9. Can we really compel the Courts to record finding of fact in their decisions? At least the Apex Court in a case before it [(2006) 9 SCC 222], have said Yes. The Apex Court have held that before subjecting a party to the adverse decision, adverse findings must be recorded against it.
The Apex Court in the aforesaid case, have set aside the Order of the High Court on the grounds that, the High Court, before directing the Defendants to “clear the encroachment”, should have recorded the findings that “Defendants had entered upon the suit land and put up construction subsequent to the undertaking given to the trial court”.
It was a case where the Defendant in a Suit gave undertaking to the trial Court that Defendants will not interfere with the possession of the Plaintiff’s land. The Suit was disposed of on the basis of above undertaking. Thereafter, the Plaintiff moved Execution Application under O.21 R.32 before the trial Court alleging that Defendants have constructed some structure on the Suit land. The trial Court dismissed said Execution Application. The Plaintiff challenged trial Court’s Order before High Court. The High Court directed the Defendants to clear the encroachment effected by them on the suit land. In this backdrop, the Apex Court set aside the Order of the High Court on the grounds that, the High Court, before directing the Defendants to “clear the encroachment”, should have recorded the findings that “Defendants had entered upon the suit land and put up construction subsequent to the undertaking given to the trial court”.
10. The Illustration: To illustrate the proposition of “Findings”, agitated hereinabove, therefore, in a Writ Petition, the High Court, before refusing to exercise its writ jurisdiction on the grounds of availability of alternate remedy, and depending upon the nature of facts alleged, must record a prima facie finding that, having regard to the facts on record, (a) fundamental rights of the Petitioners are not infringed; and / or (b) principles of natural justice have not been infringed; or (c) the Authority / Subordinate court / Tribunals have acted within their respective jurisdiction. This is because, there are ample judgments of Apex Court, wherein it is held that, on the existence of any of the aforesaid grounds in the case, notwithstanding availability of alternative remedy, the High Courts must exercise their Writ Jurisdiction under Article 226 of the Constitution of India. [AIR 1970 SC 645; AIR 2010 SCW 7184; AIR 1999 SC 22; AIR 2012 SCW 616; AIR 2003 SC 2120; AIR 2005 SC 3936; AIR 1958 SC 86 (Constitution Bench Judg); (2011) 5 SCC 697; AIR 1969 SC 556; (2015) 6 All MR 35 (BHC)]

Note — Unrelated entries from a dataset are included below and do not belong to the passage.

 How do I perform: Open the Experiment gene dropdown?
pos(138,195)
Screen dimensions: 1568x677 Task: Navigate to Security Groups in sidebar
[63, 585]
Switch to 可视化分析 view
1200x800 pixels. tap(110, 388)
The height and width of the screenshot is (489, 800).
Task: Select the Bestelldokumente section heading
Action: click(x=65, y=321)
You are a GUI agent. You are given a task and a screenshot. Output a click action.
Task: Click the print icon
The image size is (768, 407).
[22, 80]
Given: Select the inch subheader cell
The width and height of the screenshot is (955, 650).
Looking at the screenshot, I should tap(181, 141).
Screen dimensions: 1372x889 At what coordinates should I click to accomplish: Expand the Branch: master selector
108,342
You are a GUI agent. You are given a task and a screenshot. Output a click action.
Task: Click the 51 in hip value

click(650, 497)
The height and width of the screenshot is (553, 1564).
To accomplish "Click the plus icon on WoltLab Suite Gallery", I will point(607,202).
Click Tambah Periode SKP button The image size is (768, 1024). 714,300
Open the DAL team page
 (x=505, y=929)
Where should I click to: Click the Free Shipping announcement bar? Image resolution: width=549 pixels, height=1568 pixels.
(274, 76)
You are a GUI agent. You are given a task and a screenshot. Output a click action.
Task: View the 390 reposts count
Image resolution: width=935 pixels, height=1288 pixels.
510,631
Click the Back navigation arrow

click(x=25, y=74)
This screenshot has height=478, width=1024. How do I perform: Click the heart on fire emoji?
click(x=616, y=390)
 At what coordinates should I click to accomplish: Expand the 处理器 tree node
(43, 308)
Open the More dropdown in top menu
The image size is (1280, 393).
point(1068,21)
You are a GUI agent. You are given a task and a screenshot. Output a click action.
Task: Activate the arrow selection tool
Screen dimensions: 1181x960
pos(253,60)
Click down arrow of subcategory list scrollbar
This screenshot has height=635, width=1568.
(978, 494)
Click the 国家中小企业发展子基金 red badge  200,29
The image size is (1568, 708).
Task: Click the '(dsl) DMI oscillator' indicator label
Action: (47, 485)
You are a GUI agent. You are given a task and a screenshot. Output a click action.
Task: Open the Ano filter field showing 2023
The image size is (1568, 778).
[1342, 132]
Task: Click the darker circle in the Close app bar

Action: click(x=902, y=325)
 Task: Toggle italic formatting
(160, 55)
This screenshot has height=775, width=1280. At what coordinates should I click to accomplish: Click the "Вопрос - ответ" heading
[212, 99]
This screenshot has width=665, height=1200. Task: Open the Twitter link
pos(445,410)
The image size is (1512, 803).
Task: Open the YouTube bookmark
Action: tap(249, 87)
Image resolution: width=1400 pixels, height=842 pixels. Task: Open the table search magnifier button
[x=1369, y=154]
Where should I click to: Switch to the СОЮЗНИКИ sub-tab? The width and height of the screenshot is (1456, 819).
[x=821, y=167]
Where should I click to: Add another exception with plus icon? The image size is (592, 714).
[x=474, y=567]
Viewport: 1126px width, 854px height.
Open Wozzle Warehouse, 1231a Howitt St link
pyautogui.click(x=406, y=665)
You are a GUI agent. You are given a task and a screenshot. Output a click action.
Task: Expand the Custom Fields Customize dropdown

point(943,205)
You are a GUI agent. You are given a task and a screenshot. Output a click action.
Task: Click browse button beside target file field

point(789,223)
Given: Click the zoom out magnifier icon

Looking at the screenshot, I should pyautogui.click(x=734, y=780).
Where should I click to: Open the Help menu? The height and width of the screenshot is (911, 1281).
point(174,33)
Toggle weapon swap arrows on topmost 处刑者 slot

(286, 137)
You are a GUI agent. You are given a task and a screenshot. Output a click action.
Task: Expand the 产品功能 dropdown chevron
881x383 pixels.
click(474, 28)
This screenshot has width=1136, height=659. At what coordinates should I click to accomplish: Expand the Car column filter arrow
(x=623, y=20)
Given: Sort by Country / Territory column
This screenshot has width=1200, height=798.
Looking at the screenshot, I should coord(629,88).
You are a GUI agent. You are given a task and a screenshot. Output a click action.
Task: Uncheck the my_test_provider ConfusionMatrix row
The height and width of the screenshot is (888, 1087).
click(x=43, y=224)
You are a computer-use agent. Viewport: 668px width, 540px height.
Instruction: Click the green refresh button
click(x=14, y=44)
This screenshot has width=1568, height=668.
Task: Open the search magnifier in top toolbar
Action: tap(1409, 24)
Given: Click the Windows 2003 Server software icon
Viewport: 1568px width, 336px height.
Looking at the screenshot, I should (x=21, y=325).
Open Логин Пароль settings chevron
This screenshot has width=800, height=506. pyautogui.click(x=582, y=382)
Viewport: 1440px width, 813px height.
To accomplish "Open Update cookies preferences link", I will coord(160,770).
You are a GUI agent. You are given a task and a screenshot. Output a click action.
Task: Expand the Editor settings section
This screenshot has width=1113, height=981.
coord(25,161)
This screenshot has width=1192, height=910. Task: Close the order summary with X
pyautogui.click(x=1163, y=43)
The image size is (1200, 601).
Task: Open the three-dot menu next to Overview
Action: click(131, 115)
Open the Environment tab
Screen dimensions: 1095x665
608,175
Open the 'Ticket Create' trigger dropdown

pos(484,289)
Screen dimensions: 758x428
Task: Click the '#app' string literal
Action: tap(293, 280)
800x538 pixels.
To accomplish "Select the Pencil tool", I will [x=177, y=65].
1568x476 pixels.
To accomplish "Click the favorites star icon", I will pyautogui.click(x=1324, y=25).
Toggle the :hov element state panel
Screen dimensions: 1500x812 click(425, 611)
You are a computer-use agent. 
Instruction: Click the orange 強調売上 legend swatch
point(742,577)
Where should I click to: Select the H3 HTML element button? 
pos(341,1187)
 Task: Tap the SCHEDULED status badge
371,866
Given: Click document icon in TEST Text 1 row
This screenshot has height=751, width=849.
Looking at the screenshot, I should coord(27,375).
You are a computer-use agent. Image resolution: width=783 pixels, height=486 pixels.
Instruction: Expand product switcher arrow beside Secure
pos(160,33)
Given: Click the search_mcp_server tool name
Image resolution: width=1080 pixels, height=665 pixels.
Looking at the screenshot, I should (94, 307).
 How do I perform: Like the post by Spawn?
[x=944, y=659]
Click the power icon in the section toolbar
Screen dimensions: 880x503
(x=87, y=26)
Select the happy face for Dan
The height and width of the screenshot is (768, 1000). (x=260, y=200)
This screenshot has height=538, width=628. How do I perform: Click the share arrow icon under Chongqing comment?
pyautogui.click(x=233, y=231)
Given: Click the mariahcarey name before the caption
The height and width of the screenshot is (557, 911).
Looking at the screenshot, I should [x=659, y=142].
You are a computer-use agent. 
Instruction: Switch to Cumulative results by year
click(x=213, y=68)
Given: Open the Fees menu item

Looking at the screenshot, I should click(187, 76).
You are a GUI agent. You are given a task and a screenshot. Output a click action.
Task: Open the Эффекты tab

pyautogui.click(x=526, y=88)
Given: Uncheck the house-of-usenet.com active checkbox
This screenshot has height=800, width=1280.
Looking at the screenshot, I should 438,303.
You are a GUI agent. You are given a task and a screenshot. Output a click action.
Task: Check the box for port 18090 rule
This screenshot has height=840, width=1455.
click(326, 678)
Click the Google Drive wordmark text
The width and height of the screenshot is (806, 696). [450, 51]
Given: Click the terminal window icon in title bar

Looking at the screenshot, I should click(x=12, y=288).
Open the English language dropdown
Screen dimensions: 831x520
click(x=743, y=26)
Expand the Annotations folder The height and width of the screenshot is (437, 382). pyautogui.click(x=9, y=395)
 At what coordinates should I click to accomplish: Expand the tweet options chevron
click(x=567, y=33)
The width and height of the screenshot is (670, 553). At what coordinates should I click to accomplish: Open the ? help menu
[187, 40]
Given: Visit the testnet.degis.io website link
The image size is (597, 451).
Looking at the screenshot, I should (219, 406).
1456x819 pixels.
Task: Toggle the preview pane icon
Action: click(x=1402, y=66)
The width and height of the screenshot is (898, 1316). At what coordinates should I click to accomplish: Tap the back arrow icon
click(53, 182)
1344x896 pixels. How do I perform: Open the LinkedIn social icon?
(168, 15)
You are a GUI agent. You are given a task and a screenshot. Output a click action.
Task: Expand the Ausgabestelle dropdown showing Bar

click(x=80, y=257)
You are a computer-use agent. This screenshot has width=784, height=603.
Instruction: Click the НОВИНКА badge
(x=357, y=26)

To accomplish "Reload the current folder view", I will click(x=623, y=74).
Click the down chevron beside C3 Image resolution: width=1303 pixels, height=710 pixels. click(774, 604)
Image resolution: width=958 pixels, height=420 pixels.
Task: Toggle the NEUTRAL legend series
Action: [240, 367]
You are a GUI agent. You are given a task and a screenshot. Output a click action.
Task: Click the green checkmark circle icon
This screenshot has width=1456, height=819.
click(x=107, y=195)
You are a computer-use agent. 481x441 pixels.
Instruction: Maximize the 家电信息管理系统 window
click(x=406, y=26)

Similarly, in an Application for Anticipatory Bail, the Session Judge / High Court, before rejecting Anticipatory Bail must record a prima facie finding that, having regard to the facts on record, (a) the Applicant is not cooperating in the investigation; (b) custodial interrogation of the Accused is essential; or (c) There is a apprehension of tampering of the witness by the Applicant; or (d) There is a possibility of the Applicant to flee from justice; or that there is a possibility of the Accused's likelihood to repeat similar or the other offences.
11. The necessity of recording of finding on material facts, would take away the arbitrary and whimsical discretion of the Courts, for, they have to record findings, based on facts and evidences which are explicitly placed on record. And when the facts / evidence are seen large, the Courts may abstain from recording illogical findings, which are contrary to facts / evidence placed on record, and seen large.
This is how the captioned proposition should come into play, that is, “No adverse Order if No adverse findings”.
The concentrated view which emerges runs to the effect that every decision / Order of the court, be interim or final, must be based on findings of facts recorded by it, whether prima facie or conclusive, on such facts which naturally arises in the nature of legal proceeding and nature of reliefs claimed.